The dumbbell bench press is a compound exercise which targets the Pectoralis Major (Chest) and it’s very effective for building maximum size and strength. Now, dumbbells require more stabilization to perform a pressing movement so more muscles are involved; which improves unilateral strength, and you can target different muscle fibers due to the isolation of each pec.
Dumbbells are a very effective tool because you can get a really deep stretch in the muscle, and you’ll benefit by improving functional performance from having to stabilize the weights during the dumbbell press. Anyone can safely utilize dumbbells in their workout routine for increasingly better results.
In this Exercise:
- Target Muscle Group: Pectoralis Major
- Type: Strength
- Mechanics: Compound
- Equipment: Dumbells, bench
- Difficulty: Beginner
- Begin by grabbing two dumbbells and sit on the end of a bench with dumbbells resting on your thighs.
- Now, kick both dumbbells back while you lay back on the bench so the dumbbells are level with your head on each side.

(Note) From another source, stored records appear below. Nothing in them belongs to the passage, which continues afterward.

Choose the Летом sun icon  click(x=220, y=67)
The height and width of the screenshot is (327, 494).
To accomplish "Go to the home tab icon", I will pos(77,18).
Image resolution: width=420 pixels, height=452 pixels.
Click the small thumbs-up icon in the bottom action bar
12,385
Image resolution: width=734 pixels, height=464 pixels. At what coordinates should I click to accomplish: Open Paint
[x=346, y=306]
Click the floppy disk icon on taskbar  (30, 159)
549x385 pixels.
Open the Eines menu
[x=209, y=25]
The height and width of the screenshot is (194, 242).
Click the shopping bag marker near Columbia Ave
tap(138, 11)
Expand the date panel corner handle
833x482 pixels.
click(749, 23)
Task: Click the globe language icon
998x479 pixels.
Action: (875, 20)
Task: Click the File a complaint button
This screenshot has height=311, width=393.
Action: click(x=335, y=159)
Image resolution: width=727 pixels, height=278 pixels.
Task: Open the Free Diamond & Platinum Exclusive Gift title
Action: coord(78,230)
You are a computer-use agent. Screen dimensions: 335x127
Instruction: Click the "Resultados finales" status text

- Plant your feet, arch your back slightly and tuck your elbows at a 45-degree angle to your sides.
- Then, press the dumbbells until your arms are extended straight up but don’t lock your elbows at the top.
- Slowly lower the dumbbells back down until they are level with your head.
- Repeat for the desired number of reps.
Variations & Tips:
- You can use a neutral/hammer grip hand position for increased shoulder safety.
- Make sure to keep your elbows positioned at a 45-degree angle to your sides to protect the shoulder joint.
- Make sure your back is slightly arched which will allow you to lift more weight, and it will make the lift easier.
- Dumbbells have an advantage over barbells in that they allow you to train through a fuller range of motion to get a good stretch in the chest muscles, which is important for muscular hypertrophy.
- Dumbbells develop important stabilizer muscles which improve balance, and function during pressing movements.